# Work task:
Repeat back the entries that follow, keeping every word as it is.

[Pixel coordinate grounding data]
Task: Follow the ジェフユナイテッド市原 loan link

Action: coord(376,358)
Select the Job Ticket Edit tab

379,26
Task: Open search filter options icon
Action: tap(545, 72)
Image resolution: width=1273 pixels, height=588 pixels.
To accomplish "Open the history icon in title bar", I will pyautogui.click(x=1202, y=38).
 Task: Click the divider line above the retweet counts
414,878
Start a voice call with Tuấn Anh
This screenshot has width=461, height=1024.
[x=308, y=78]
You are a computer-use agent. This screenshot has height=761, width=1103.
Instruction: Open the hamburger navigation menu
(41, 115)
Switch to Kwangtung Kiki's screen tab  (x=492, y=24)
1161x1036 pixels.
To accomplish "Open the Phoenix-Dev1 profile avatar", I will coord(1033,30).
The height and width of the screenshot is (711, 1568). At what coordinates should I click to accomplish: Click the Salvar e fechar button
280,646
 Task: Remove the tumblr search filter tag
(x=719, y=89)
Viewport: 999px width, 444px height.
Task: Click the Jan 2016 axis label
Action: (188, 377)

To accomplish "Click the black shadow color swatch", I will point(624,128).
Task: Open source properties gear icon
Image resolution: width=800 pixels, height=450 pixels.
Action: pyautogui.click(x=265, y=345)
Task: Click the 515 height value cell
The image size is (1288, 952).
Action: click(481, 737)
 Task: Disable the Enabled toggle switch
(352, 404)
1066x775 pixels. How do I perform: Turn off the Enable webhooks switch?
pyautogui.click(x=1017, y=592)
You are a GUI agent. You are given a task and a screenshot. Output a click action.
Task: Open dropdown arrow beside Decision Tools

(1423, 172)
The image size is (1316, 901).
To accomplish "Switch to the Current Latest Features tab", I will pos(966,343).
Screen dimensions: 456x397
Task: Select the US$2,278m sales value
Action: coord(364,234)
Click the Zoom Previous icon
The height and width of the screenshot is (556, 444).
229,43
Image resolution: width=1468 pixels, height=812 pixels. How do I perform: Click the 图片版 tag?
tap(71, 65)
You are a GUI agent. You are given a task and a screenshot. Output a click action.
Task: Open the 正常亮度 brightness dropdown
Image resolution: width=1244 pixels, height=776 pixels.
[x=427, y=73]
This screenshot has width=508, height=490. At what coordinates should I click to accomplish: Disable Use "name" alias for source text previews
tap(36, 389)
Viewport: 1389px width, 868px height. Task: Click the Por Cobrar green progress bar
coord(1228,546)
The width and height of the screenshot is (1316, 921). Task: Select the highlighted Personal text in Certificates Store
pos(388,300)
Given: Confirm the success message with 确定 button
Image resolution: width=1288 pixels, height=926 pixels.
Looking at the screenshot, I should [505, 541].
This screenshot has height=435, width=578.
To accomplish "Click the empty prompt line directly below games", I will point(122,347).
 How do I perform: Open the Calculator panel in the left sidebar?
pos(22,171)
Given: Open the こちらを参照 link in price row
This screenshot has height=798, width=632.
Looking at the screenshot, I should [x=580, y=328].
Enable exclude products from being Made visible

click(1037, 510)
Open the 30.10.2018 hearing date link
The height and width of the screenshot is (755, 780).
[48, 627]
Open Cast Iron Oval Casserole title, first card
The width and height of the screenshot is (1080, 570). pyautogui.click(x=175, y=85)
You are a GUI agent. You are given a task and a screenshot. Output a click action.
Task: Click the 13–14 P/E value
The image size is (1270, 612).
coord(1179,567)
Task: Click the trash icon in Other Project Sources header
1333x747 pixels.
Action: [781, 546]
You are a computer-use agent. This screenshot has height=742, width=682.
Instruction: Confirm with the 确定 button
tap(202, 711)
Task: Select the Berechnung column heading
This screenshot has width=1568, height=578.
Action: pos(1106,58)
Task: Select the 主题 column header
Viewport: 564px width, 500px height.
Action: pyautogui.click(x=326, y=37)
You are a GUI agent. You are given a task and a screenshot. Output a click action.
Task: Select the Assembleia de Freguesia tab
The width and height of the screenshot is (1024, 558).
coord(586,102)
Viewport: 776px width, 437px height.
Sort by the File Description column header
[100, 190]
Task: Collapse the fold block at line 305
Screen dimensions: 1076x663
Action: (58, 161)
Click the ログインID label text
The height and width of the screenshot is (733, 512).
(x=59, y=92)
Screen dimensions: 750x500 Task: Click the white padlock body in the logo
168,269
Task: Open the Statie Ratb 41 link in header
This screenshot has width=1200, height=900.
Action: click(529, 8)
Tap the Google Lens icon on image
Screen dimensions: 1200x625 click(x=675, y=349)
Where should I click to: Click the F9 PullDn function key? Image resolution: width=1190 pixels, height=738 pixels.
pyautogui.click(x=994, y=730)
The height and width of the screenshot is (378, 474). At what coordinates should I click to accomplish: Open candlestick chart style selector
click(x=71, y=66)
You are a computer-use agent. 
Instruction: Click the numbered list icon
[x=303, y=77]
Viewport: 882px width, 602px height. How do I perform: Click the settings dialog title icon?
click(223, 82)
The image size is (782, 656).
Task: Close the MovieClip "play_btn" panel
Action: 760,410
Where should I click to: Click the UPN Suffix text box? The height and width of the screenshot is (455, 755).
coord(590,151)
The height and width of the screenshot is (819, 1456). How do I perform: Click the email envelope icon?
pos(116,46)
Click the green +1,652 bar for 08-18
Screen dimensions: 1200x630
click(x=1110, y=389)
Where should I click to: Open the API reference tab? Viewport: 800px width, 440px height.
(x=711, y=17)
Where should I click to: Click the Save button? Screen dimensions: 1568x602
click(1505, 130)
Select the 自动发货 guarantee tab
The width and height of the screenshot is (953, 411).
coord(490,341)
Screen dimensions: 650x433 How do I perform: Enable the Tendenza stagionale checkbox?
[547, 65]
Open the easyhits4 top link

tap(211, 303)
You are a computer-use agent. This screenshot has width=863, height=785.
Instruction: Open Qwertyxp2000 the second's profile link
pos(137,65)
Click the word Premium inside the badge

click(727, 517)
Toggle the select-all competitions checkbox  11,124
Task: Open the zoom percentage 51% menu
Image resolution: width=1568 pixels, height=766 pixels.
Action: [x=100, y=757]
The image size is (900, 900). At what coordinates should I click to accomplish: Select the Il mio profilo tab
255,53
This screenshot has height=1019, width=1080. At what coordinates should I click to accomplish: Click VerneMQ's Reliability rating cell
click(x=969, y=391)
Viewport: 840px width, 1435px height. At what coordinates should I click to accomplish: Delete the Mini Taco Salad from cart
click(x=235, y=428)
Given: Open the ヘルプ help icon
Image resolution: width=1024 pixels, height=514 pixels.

# The answer:
Task: Follow the ジェフユナイテッド市原 loan link

Action: coord(376,358)
Select the Job Ticket Edit tab

379,26
Task: Open search filter options icon
Action: tap(545, 72)
Image resolution: width=1273 pixels, height=588 pixels.
To accomplish "Open the history icon in title bar", I will pyautogui.click(x=1202, y=38).
 Task: Click the divider line above the retweet counts
414,878
Start a voice call with Tuấn Anh
This screenshot has width=461, height=1024.
[x=308, y=78]
You are a computer-use agent. This screenshot has height=761, width=1103.
Instruction: Open the hamburger navigation menu
(41, 115)
Switch to Kwangtung Kiki's screen tab  (x=492, y=24)
1161x1036 pixels.
To accomplish "Open the Phoenix-Dev1 profile avatar", I will coord(1033,30).
The height and width of the screenshot is (711, 1568). At what coordinates should I click to accomplish: Click the Salvar e fechar button
280,646
 Task: Remove the tumblr search filter tag
(x=719, y=89)
Viewport: 999px width, 444px height.
Task: Click the Jan 2016 axis label
Action: (188, 377)

To accomplish "Click the black shadow color swatch", I will point(624,128).
Task: Open source properties gear icon
Image resolution: width=800 pixels, height=450 pixels.
Action: pyautogui.click(x=265, y=345)
Task: Click the 515 height value cell
The image size is (1288, 952).
Action: click(481, 737)
 Task: Disable the Enabled toggle switch
(352, 404)
1066x775 pixels. How do I perform: Turn off the Enable webhooks switch?
pyautogui.click(x=1017, y=592)
You are a GUI agent. You are given a task and a screenshot. Output a click action.
Task: Open dropdown arrow beside Decision Tools

(1423, 172)
The image size is (1316, 901).
To accomplish "Switch to the Current Latest Features tab", I will pos(966,343).
Screen dimensions: 456x397
Task: Select the US$2,278m sales value
Action: coord(364,234)
Click the Zoom Previous icon
The height and width of the screenshot is (556, 444).
229,43
Image resolution: width=1468 pixels, height=812 pixels. How do I perform: Click the 图片版 tag?
tap(71, 65)
You are a GUI agent. You are given a task and a screenshot. Output a click action.
Task: Open the 正常亮度 brightness dropdown
Image resolution: width=1244 pixels, height=776 pixels.
[x=427, y=73]
This screenshot has width=508, height=490. At what coordinates should I click to accomplish: Disable Use "name" alias for source text previews
tap(36, 389)
Viewport: 1389px width, 868px height. Task: Click the Por Cobrar green progress bar
coord(1228,546)
The width and height of the screenshot is (1316, 921). Task: Select the highlighted Personal text in Certificates Store
pos(388,300)
Given: Confirm the success message with 确定 button
Image resolution: width=1288 pixels, height=926 pixels.
Looking at the screenshot, I should [505, 541].
This screenshot has height=435, width=578.
To accomplish "Click the empty prompt line directly below games", I will point(122,347).
 How do I perform: Open the Calculator panel in the left sidebar?
pos(22,171)
Given: Open the こちらを参照 link in price row
This screenshot has height=798, width=632.
Looking at the screenshot, I should [x=580, y=328].
Enable exclude products from being Made visible

click(1037, 510)
Open the 30.10.2018 hearing date link
The height and width of the screenshot is (755, 780).
[48, 627]
Open Cast Iron Oval Casserole title, first card
The width and height of the screenshot is (1080, 570). pyautogui.click(x=175, y=85)
You are a GUI agent. You are given a task and a screenshot. Output a click action.
Task: Click the 13–14 P/E value
The image size is (1270, 612).
coord(1179,567)
Task: Click the trash icon in Other Project Sources header
1333x747 pixels.
Action: [781, 546]
You are a computer-use agent. This screenshot has height=742, width=682.
Instruction: Confirm with the 确定 button
tap(202, 711)
Task: Select the Berechnung column heading
This screenshot has width=1568, height=578.
Action: pos(1106,58)
Task: Select the 主题 column header
Viewport: 564px width, 500px height.
Action: pyautogui.click(x=326, y=37)
You are a GUI agent. You are given a task and a screenshot. Output a click action.
Task: Select the Assembleia de Freguesia tab
The width and height of the screenshot is (1024, 558).
coord(586,102)
Viewport: 776px width, 437px height.
Sort by the File Description column header
[100, 190]
Task: Collapse the fold block at line 305
Screen dimensions: 1076x663
Action: (58, 161)
Click the ログインID label text
The height and width of the screenshot is (733, 512).
(x=59, y=92)
Screen dimensions: 750x500 Task: Click the white padlock body in the logo
168,269
Task: Open the Statie Ratb 41 link in header
This screenshot has width=1200, height=900.
Action: click(529, 8)
Tap the Google Lens icon on image
Screen dimensions: 1200x625 click(x=675, y=349)
Where should I click to: Click the F9 PullDn function key? Image resolution: width=1190 pixels, height=738 pixels.
pyautogui.click(x=994, y=730)
The height and width of the screenshot is (378, 474). At what coordinates should I click to accomplish: Open candlestick chart style selector
click(x=71, y=66)
You are a computer-use agent. 
Instruction: Click the numbered list icon
[x=303, y=77]
Viewport: 882px width, 602px height. How do I perform: Click the settings dialog title icon?
click(223, 82)
The image size is (782, 656).
Task: Close the MovieClip "play_btn" panel
Action: 760,410
Where should I click to: Click the UPN Suffix text box? The height and width of the screenshot is (455, 755).
coord(590,151)
The height and width of the screenshot is (819, 1456). How do I perform: Click the email envelope icon?
pos(116,46)
Click the green +1,652 bar for 08-18
Screen dimensions: 1200x630
click(x=1110, y=389)
Where should I click to: Open the API reference tab? Viewport: 800px width, 440px height.
(x=711, y=17)
Where should I click to: Click the Save button? Screen dimensions: 1568x602
click(1505, 130)
Select the 自动发货 guarantee tab
The width and height of the screenshot is (953, 411).
coord(490,341)
Screen dimensions: 650x433 How do I perform: Enable the Tendenza stagionale checkbox?
[547, 65]
Open the easyhits4 top link

tap(211, 303)
You are a computer-use agent. This screenshot has width=863, height=785.
Instruction: Open Qwertyxp2000 the second's profile link
pos(137,65)
Click the word Premium inside the badge

click(727, 517)
Toggle the select-all competitions checkbox  11,124
Task: Open the zoom percentage 51% menu
Image resolution: width=1568 pixels, height=766 pixels.
Action: [x=100, y=757]
The image size is (900, 900). At what coordinates should I click to accomplish: Select the Il mio profilo tab
255,53
This screenshot has height=1019, width=1080. At what coordinates should I click to accomplish: Click VerneMQ's Reliability rating cell
click(x=969, y=391)
Viewport: 840px width, 1435px height. At what coordinates should I click to accomplish: Delete the Mini Taco Salad from cart
click(x=235, y=428)
Given: Open the ヘルプ help icon
Image resolution: width=1024 pixels, height=514 pixels.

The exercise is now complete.